Locomotion: the National Railway Museum at Shildon and Head of Steam, Darlington Railway Museum launched the mobile display this week.

Railways at War- Our Unsung Heroes is a collection of photographs and personal reflections exploring the stories of World War Two railway workers. It follows an intergenerational project which brought schools and war veterans from across County Durham together.

Locomotion’s education officer Anthony Attle said: "The transport network, of which the railway was a huge part as there weren’t as many cars and roads as there are now, was hugely important during the war.

"We wanted to mark the wartime efforts of all those railway workers, in all jobs, that together kept the country moving.

"It was important for transporting evacuees early on, then moving goods, getting arms and soldiers around and there were hospital lines for the injured.

"As was often the case with people from that era, they all made a valuable contribution to the war whether on the front-line or back home yet just got on with it so we wanted to commemorate that."

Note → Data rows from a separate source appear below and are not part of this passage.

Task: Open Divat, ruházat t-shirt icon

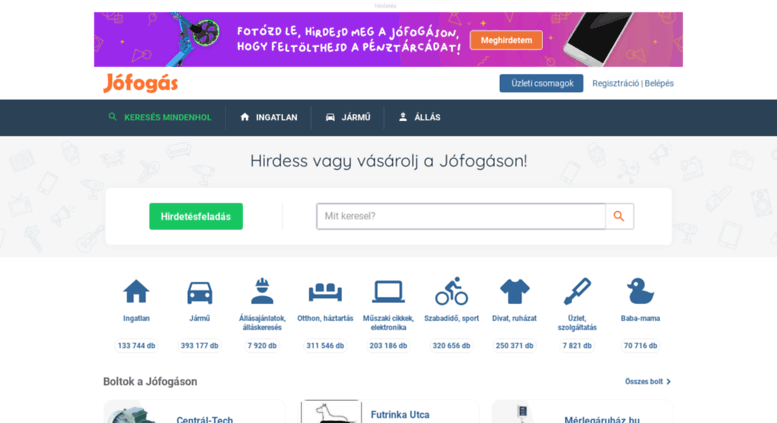Action: (514, 291)
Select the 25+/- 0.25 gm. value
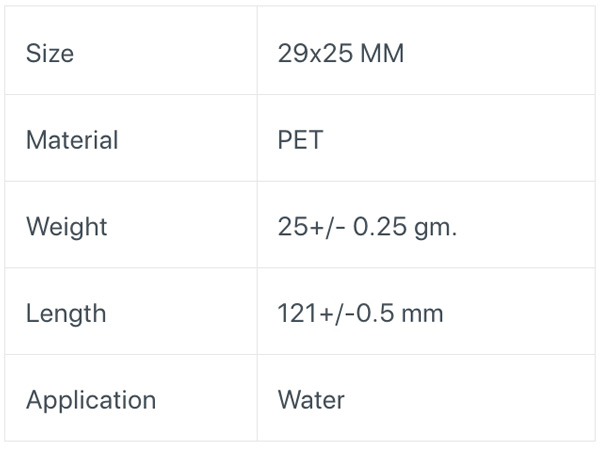 click(x=367, y=227)
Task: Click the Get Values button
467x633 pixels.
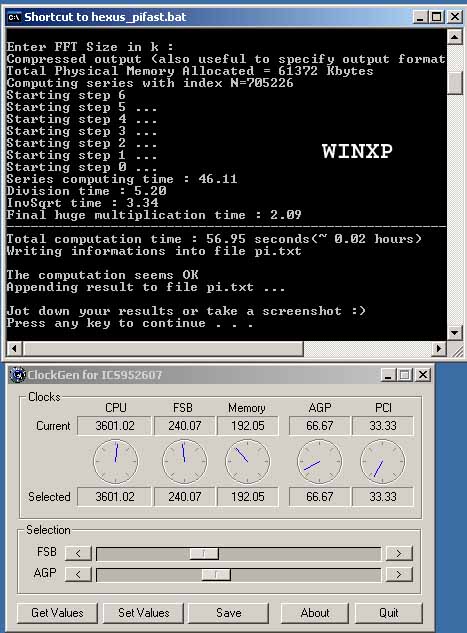Action: [57, 613]
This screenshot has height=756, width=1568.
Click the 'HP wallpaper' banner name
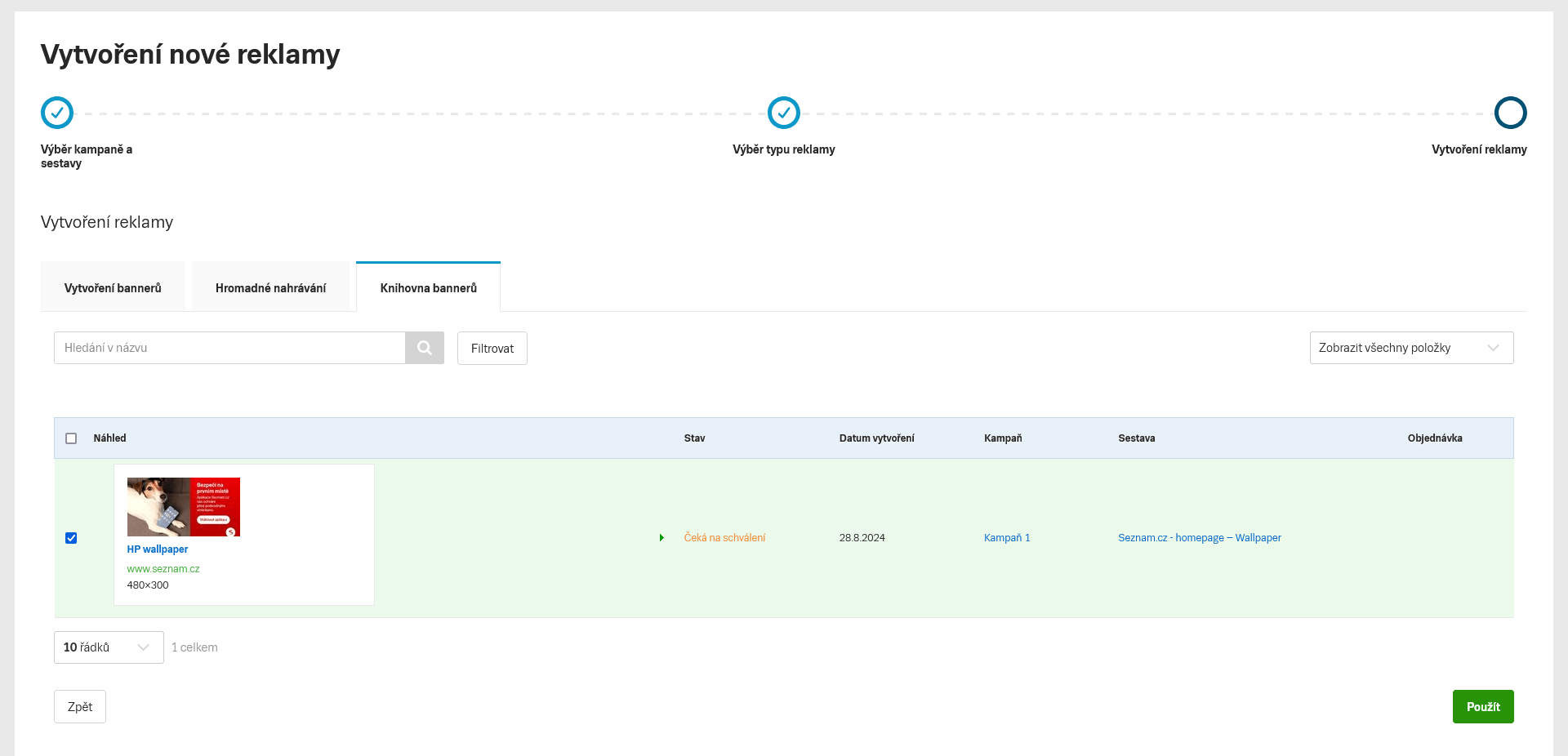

Among the workers involved in the project was Alan Holmes, of Ferryhill, who worked out of the North Road Depot in Darlington initially as a cleaner then as a fireman.

At the launch, Mr Attle presented him with a bound copy of his own stories which will be reproduced for educational projects. A website featuring work from the project, which was part of Their Past Your Future 2 funded by the Big Lottery Fund and Museums Libraries and Archives, is also being created.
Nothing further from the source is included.